# Where do you launch in Destin?



## Outside9 (Apr 30, 2008)

I'm new to this Kayak fishing. Yea, I'm a power boat guy but got into Kayak for some exercise. Now I want to try and catch a fish from it, maybe a king etc.

I've paddled around the bay but was wondering where is an easy/best location to try going off the beach?

All I have is a Ocean Drifter, big Kayak but a paddle one not a peddle one.

Thanks


----------



## charliel2 (Mar 5, 2008)

Crystal Beach public access if I'm looking to catch macks near the Ms Louise, ~.7 miles from beach. 

Henderson Beach State Park has something like 100+ concrete pyramids within 2 miles of the beach. Complexes: Sandlfea, Urchin, Fish Haven11 and Fish Haven12. Many acres of pyramids.

I use a Drifter as well. Big and stable.


----------



## dr0belcher (Jun 23, 2011)

Take a left or right by mcguires first road on left. Directly in front of crab island


----------



## EODangler (Apr 7, 2011)

The Back Porch, it's a couple hundred yards from Henderson Beach and it's free.


----------



## Outside9 (Apr 30, 2008)

thanks,

Yea, I have tons of numbers from my GPS from fishing, to include the Miss Louise but I never knew you could launch a Kayak from the park or public beach.

I guess I need to get a cart, vs dragging it like I do over at White Point.


----------



## charliel2 (Mar 5, 2008)

Only problem with the Crystal Beach public access point is that there are only a few parking spots. You've got to get there early to get one in the summer. But, there is more parking to the east along old highway 98. If all the spots are full I just back up to the pavillion or the handicap parking spot, unload everything, then find parking along old 98.

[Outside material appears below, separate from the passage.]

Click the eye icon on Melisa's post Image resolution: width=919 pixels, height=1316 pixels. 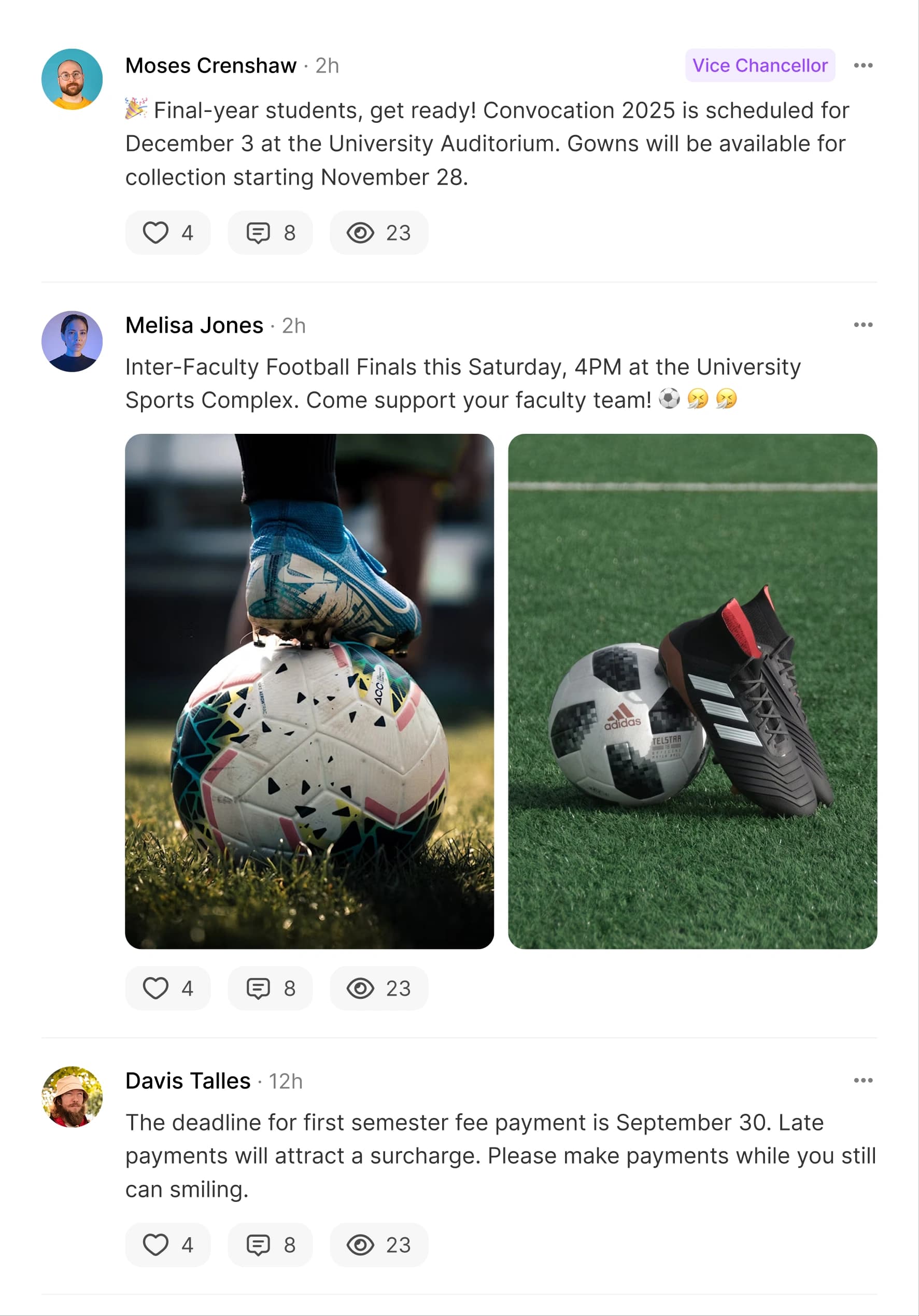378,987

Reference Henderson State Park: I always buy a Florda State Park annual pass. Normally they are $120 for a family pass(up to eight people in a vehicle), $60 for an individual. If you are or ever have been in the military then you get 25% off, ($90 family, $45 individual). Got to have proof: ID, dd214, etc. If you have a service related disability then you get lifetime free access.

http://www.floridastateparks.org/thingstoknow/annualpass.cfm

My family and I use state parks quite a bit so it is worth it for us. Henderson is like $6 per day. Topsail off of 30A is one of the best parks I've ever been to.


----------



## Sailor50 (Nov 8, 2007)

I am new to the kayaking too, launch at the Pompano St access. Just get there early. Short paddle out to Ms Louise but that drag back up the beach is tough. Hope to try the Calhoun access and head out to the Urchin, looks like a shorter drag. Would definitely invest in some wheels. I rigged an old Wheeleze (sp?) cart and it definitely helps. Just strap them on the back when on the water.


----------



## Aqua Uno (Dec 6, 2010)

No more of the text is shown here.